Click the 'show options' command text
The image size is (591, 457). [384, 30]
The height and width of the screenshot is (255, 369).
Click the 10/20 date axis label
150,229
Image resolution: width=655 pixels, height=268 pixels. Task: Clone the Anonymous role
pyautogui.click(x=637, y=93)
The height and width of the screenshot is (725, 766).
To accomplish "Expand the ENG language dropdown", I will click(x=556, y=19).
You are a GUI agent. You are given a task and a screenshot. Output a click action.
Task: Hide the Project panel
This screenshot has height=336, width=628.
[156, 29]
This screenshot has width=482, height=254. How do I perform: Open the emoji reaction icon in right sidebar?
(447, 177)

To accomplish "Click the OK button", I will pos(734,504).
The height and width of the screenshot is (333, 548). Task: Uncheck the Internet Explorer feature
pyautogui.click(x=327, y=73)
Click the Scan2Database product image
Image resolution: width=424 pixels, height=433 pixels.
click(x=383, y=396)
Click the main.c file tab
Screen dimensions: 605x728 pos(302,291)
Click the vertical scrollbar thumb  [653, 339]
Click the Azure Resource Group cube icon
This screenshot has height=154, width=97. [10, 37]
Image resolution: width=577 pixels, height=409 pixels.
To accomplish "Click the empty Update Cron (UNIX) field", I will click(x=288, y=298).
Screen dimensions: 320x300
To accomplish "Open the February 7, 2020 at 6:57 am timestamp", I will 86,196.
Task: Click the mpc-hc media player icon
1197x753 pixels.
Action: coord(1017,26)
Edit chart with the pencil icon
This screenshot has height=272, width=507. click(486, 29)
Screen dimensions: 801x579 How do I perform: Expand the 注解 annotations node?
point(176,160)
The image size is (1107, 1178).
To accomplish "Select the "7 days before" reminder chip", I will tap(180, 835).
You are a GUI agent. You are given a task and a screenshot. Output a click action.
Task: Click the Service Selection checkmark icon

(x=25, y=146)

■ ■ ■

Go through the data and copy every line that includes "will".

Response to this task:
To accomplish "Expand the ENG language dropdown", I will click(x=556, y=19).
To accomplish "Click the OK button", I will pos(734,504).
To accomplish "Click the empty Update Cron (UNIX) field", I will click(x=288, y=298).
To accomplish "Open the February 7, 2020 at 6:57 am timestamp", I will 86,196.
To accomplish "Select the "7 days before" reminder chip", I will tap(180, 835).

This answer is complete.